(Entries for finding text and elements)
>> Start

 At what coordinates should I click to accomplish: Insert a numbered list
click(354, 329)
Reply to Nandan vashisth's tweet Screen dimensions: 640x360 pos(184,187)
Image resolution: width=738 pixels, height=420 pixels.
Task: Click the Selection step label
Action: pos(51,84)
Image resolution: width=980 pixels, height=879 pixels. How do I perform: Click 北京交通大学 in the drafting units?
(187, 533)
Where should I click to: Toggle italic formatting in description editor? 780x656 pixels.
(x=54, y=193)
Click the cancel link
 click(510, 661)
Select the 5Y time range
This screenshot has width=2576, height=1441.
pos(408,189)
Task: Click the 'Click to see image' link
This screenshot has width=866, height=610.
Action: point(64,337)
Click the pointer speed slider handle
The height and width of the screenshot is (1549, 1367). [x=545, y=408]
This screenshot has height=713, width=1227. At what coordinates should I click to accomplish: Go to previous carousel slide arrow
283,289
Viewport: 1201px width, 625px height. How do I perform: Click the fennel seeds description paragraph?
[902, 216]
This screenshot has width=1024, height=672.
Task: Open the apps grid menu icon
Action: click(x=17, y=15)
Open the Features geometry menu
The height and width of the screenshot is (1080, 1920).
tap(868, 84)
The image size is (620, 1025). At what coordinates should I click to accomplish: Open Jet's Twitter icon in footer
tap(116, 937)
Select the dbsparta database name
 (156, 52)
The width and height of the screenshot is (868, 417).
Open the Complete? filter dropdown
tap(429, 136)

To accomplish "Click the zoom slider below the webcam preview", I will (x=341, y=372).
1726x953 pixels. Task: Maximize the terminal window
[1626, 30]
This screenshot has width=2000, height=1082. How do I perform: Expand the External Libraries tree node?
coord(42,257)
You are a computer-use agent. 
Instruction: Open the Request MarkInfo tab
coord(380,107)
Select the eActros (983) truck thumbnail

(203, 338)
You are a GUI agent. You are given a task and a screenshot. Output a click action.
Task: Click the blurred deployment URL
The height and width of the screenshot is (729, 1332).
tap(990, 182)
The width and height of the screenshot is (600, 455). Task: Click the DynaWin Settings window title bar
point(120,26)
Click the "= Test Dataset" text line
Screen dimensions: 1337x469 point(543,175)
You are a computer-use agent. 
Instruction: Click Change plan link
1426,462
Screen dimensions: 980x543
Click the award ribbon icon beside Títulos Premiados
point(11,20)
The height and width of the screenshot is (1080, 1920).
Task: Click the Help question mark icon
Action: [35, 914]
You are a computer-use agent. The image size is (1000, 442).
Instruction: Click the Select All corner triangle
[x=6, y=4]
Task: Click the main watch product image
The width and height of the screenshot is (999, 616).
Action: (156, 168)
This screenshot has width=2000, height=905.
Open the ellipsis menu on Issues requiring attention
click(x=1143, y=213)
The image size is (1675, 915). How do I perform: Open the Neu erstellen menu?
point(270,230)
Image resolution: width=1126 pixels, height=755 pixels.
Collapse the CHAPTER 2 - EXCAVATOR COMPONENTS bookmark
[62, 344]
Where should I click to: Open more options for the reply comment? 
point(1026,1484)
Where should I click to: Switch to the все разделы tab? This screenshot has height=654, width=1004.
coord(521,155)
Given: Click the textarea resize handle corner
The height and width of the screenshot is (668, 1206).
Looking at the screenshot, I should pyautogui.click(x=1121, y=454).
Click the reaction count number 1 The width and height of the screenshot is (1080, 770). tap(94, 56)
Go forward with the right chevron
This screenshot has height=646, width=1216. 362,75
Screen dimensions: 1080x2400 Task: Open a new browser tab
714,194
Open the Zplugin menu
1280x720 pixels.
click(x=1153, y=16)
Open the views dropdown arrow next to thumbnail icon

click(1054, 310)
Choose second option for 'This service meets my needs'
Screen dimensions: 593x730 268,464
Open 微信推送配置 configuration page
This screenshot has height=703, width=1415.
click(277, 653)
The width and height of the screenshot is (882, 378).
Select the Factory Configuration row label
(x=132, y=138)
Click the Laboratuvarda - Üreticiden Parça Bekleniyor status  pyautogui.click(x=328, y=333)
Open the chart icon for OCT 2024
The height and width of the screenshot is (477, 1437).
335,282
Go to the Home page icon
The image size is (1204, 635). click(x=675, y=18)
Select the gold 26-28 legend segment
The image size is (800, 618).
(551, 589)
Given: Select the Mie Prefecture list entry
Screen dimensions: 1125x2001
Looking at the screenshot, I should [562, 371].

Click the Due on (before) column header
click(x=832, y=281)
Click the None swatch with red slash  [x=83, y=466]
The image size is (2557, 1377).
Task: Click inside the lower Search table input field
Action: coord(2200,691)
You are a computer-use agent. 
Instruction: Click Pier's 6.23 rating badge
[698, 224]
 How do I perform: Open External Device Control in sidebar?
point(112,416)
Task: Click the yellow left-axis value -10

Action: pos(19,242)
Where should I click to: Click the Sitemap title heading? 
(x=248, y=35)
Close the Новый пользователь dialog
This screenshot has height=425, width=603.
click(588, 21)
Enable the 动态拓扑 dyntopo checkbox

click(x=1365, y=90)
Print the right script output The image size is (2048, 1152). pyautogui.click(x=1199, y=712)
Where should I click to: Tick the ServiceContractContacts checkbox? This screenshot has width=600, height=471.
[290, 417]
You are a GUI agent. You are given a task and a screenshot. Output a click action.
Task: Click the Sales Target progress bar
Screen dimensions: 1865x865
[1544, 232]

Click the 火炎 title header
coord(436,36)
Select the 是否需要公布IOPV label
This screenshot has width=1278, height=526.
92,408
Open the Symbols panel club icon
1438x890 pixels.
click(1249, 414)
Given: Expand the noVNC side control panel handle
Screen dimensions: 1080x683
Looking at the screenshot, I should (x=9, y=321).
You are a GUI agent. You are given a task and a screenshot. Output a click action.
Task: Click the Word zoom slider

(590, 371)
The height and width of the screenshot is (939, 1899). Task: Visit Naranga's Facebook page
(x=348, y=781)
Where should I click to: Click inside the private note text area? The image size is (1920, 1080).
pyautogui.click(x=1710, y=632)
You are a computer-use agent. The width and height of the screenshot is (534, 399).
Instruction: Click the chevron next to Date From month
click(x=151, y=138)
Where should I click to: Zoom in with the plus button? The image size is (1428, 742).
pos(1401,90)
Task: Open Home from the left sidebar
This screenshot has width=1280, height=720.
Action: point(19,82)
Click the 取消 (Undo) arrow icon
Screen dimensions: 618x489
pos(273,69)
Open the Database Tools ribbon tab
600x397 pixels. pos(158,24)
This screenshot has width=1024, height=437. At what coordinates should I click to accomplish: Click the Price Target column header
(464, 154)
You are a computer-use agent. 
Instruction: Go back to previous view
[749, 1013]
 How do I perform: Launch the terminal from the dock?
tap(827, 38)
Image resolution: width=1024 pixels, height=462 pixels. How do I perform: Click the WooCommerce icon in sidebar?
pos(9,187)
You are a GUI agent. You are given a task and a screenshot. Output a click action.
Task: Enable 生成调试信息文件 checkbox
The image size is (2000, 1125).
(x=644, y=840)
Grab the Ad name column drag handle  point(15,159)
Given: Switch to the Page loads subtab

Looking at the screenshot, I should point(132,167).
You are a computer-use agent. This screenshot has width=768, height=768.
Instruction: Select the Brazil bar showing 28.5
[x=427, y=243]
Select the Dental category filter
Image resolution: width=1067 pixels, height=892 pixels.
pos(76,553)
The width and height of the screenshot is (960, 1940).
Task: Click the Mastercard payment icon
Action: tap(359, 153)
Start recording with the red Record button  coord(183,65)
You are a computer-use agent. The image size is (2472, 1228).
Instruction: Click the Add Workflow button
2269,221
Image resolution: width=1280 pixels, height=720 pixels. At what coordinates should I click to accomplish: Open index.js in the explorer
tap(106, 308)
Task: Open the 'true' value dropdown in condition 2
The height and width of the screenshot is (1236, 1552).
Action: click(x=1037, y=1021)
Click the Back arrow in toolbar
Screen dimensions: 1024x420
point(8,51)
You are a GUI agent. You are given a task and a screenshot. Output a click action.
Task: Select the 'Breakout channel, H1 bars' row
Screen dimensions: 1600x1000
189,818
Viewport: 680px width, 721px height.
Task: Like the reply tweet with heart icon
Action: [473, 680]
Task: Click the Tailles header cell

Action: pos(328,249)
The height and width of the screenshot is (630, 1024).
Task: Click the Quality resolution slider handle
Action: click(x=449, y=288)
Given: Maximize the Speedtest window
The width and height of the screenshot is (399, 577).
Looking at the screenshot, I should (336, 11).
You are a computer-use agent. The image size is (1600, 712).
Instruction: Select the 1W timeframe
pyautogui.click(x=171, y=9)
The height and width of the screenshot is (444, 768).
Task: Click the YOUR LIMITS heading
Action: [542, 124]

>> End

# [Stated goal]
Take the part that opens with the line containing "Grab the Ad" and closes with the line containing "[x=427, y=243]", and write it out again with "Argentina" substituted for "Brazil", leaving everything else as it is.

# [Answer below]
Grab the Ad name column drag handle  point(15,159)
Given: Switch to the Page loads subtab

Looking at the screenshot, I should point(132,167).
You are a computer-use agent. This screenshot has width=768, height=768.
Instruction: Select the Argentina bar showing 28.5
[x=427, y=243]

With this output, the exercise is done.